### [SET OF TASKS]
[A] According to the book review below, which press published Ordinary Deaths?
[B] In the book review below, how does the Buddhist adage tie in with mindfulness? Answer in one to three sentences.
[C] List every word the book review below uses for the individual ways deaths can be unique.
### PAGE TEXT ###
Ordinary Deaths

Stories from Memory

By Bryn Evans

by Samuel LeBaron
UNIVERSITY OF ALBERTA PRESS
2022/$26.99/248 pp.

There’s an old Buddhist adage that says we should start each day imagining a small bird on our shoulder telling us it’s our last. Mindfulness is a buzzy word, but this is essentially what it is—continually bringing attention to the here and now, with intention and gratitude. Samuel LeBaron’s new book, Ordinary Deaths, is as much a meditation on this idea as it is an autobiography and collection of tales about dying. Death is, as he writes, “Familiar. Universal. But too often ignored.” All deaths are ordinary, yes, but they are all unique in individual ways—peaceful and painful, tragic and welcomed.
### RECORDS SHOWN ###
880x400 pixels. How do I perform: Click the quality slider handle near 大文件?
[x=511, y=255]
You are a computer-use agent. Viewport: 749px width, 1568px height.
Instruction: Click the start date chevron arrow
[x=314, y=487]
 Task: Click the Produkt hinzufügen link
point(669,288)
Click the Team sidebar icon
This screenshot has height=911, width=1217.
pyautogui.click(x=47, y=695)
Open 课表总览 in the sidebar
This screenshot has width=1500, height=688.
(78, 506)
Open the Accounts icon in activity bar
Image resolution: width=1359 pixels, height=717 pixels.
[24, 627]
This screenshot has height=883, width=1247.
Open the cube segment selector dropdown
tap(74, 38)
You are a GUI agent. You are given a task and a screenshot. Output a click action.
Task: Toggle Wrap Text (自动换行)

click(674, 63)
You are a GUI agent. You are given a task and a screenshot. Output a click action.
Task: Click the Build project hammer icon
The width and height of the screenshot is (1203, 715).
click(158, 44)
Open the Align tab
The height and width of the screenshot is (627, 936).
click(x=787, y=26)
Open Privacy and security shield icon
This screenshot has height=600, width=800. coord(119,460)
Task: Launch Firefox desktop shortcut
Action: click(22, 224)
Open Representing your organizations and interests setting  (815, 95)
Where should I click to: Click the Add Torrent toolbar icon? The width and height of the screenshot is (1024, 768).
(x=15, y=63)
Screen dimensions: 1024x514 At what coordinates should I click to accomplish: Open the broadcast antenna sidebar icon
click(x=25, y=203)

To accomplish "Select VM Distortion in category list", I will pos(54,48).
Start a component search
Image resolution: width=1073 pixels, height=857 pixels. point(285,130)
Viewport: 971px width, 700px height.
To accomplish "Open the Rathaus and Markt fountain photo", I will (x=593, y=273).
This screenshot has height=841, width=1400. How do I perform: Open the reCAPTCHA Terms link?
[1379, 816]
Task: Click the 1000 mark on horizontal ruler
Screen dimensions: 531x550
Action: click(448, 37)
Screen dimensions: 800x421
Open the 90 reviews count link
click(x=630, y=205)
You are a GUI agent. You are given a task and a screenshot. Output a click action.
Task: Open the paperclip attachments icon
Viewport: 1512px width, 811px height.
###
### [TASK-BY-TASK ANSWERS]
[A] University of Alberta Press.

[B] The adage says we should begin each day imagining a small bird on our shoulder telling us it's our last. The review says this is essentially what mindfulness is: continually bringing attention to the here and now, with intention and gratitude.

[C] Peaceful, painful, tragic, welcomed